Il nucleo della contestazione nei confronti del datore di lavoro è sempre stato quello di non aver valutato adeguatamente i rischi relativi al luogo di lavoro. Ne deriva che appare irrilevante lo specifico riferimento all'art. 26 d.lgs. n. 81/2008 (la cui esclusione, peraltro, è valsa soltanto per il proscioglimento del soggetto committente), in quanto, in definitiva, al datore di lavoro è stato correttamente addebitato - sulla scorta di quanto contestato in fatto - di non aver valutato adeguatamente il sito dove si stava svolgendo l'attività lavorativa, al fine di accertarne l'idoneità e le situazioni di rischio, obbligo cautelare che è sempre a carico del datore di lavoro ai sensi della norma generale di cui all'art. 15 d.lgs. n. 81/2008, che impone alla figura datoriale di valutare tutti i rischi presenti nei luoghi di lavoro nei quali sono chiamati ad operare i dipendenti, ovunque essi siano situati (cfr. Sez. 4, n. 45808 del 27/06/2017, Catrambone, Rv. 27107901).
4. L'infondatezza del ricorso non impedisce di rilevare d'ufficio l'intervenuta causa estintiva del reato per cui si procede, essendo spirato il relativo termine di prescrizione massimo pari ad anni sette e mesi sei. Deve rilevarsi che il ricorso in esame non presenta profili di inammissibilità, per manifesta infondatezza delle doglianze ovvero perché basato su censure non deducibili in sede di legittimità.
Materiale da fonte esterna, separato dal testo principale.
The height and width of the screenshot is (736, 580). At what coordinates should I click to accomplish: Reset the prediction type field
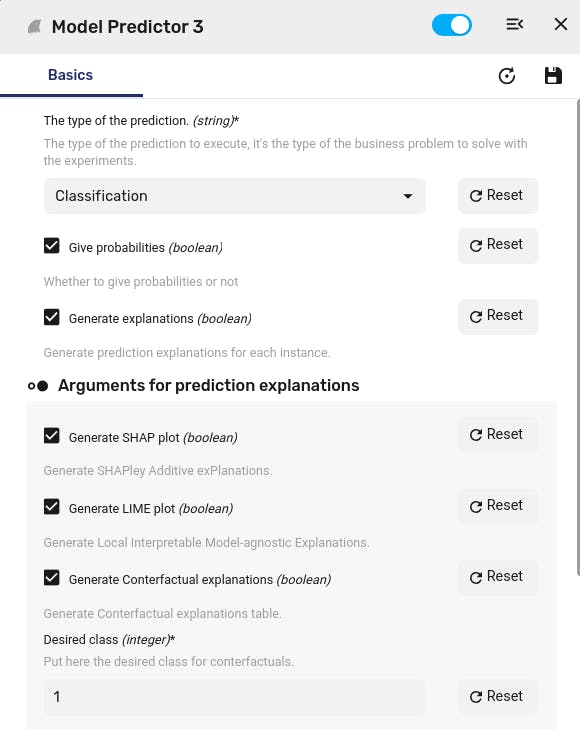tap(498, 196)
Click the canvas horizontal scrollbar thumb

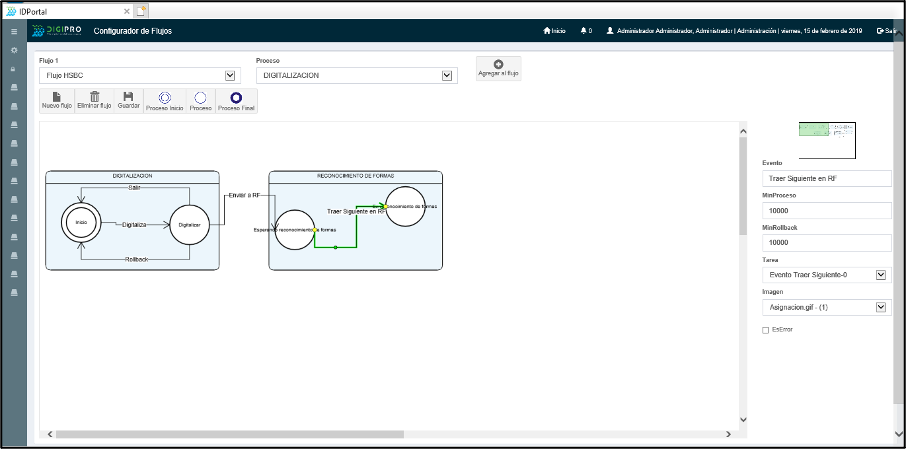click(230, 434)
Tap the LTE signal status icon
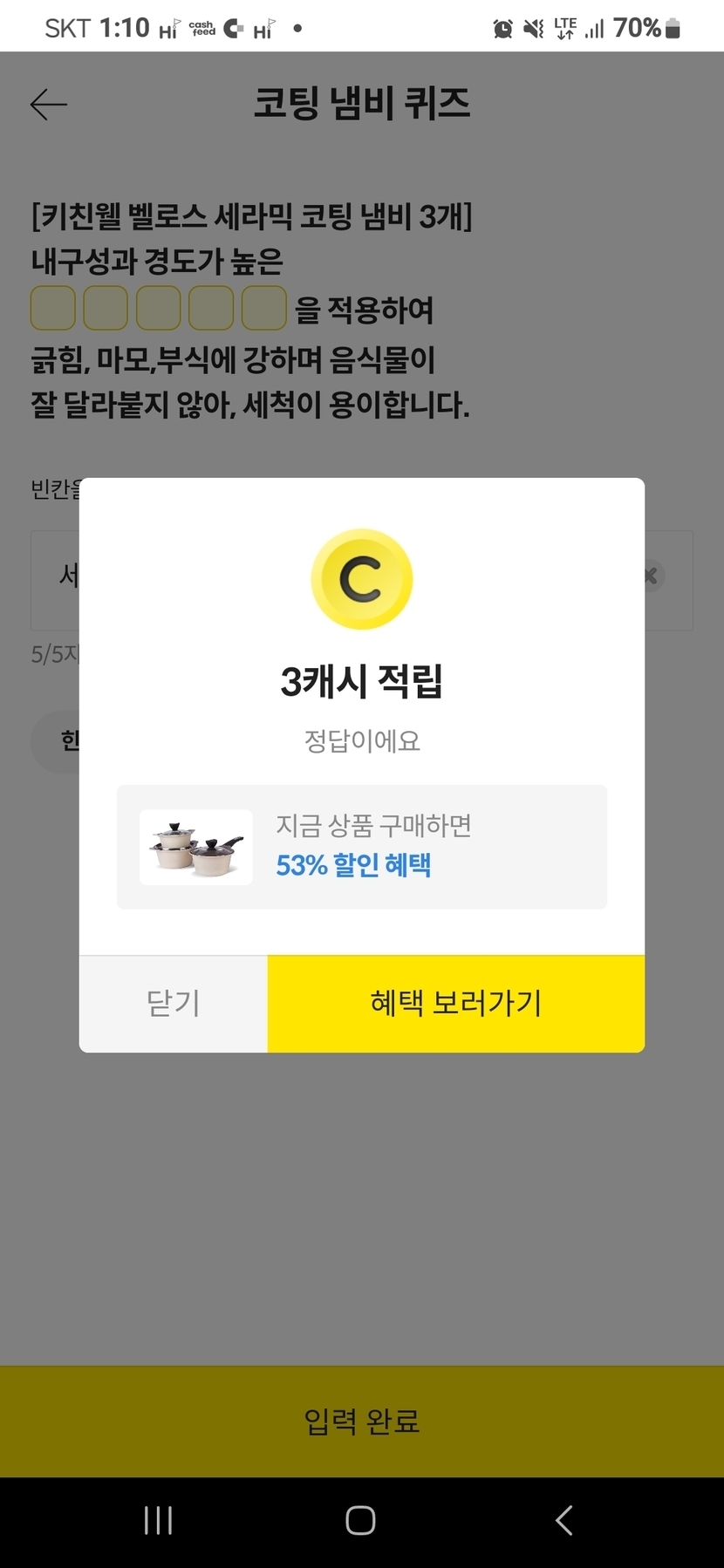724x1568 pixels. tap(565, 29)
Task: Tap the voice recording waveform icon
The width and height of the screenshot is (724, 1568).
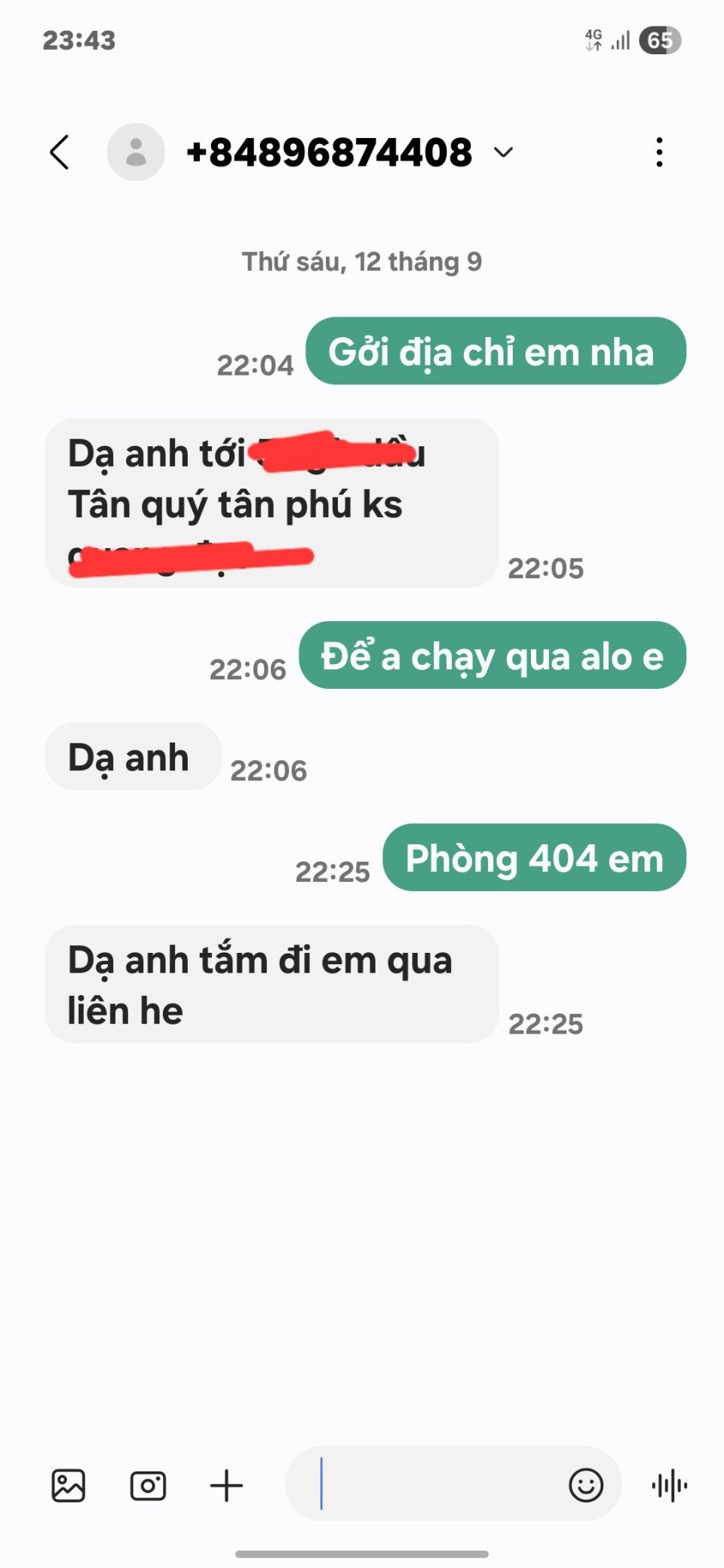Action: pyautogui.click(x=669, y=1486)
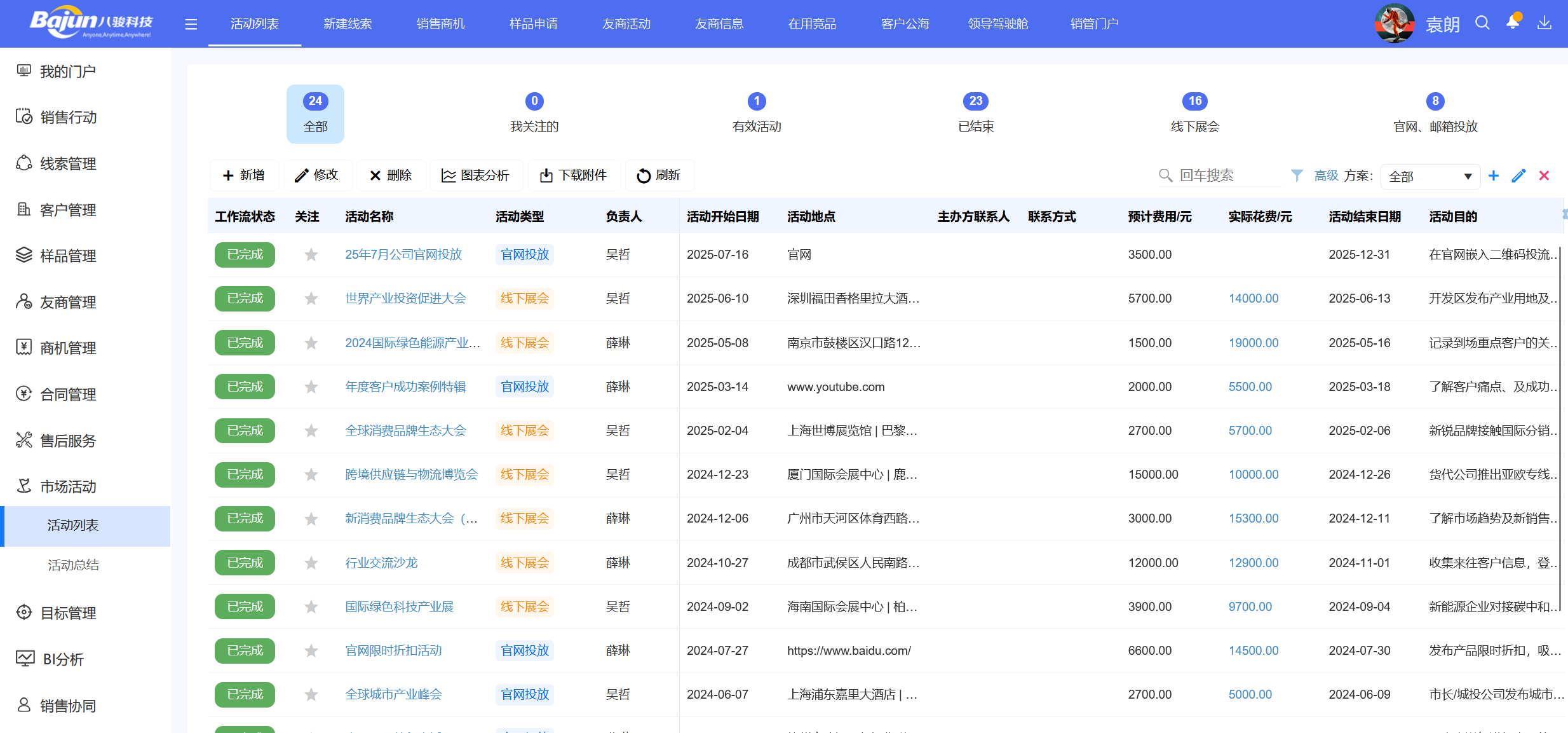Click the red X delete-scheme icon
1568x733 pixels.
[x=1544, y=176]
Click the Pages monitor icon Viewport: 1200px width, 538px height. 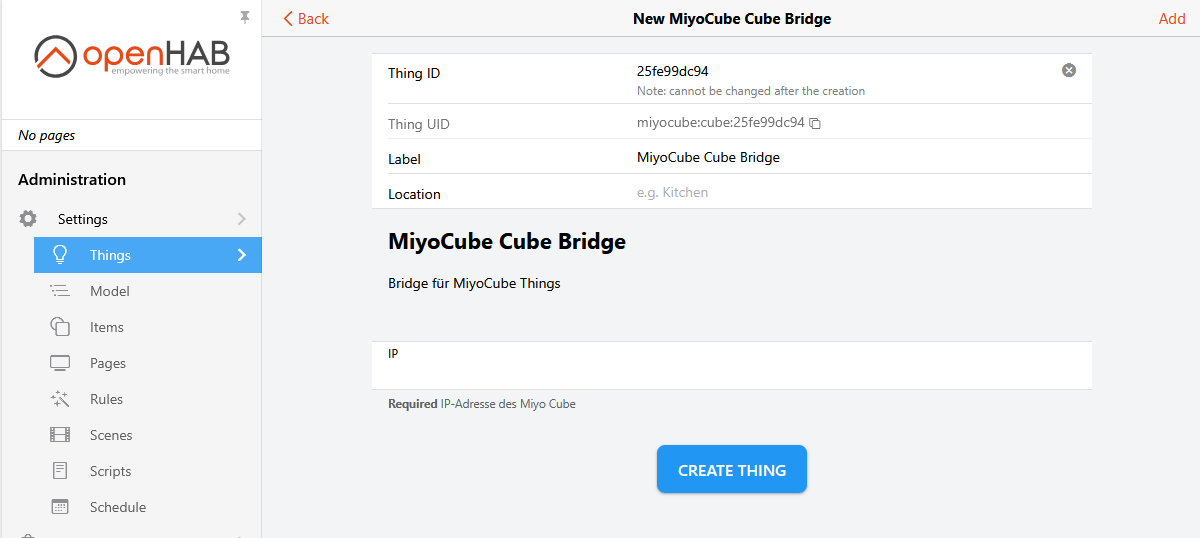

Pertanto, sussistono i presupposti, discendenti dalla intervenuta instaurazione di un valido rapporto processuale di impugnazione, per rilevare e dichiarare le cause di non punibilità a norma dell'art. 129 cod. proc. pen. maturate, come nel caso di specie, successivamente rispetto alla sentenza impugnata (la sentenza di secondo grado è stata resa in data 23.10.2017, mentre il termine di prescrizione, tenuto conto delle sospensioni intervenute - per un totale di 5 mesi e 18 giorni - risulta spirato il 14.11.2017).
Si osserva, infine, che non ricorrono le condizioni per una pronuncia assolutoria di merito, ex art. 129, comma 2, cod. proc. pen., non potendosi constatare con evidenza dagli atti l'insussistenza del fatto-reato.
5. Si impone, pertanto, agli effetti penali, l'annullamento senza rinvio della sentenza impugnata, per essere il reato estinto per prescrizione. 
Il ricorso deve essere rigettato agli effetti civili.
 

 

P.Q.M.
 

 

Annulla senza rinvio la sentenza impugnata, agli effetti penali, perché il reato è estinto per prescrizione. Rigetta il ricorso agli effetti civili.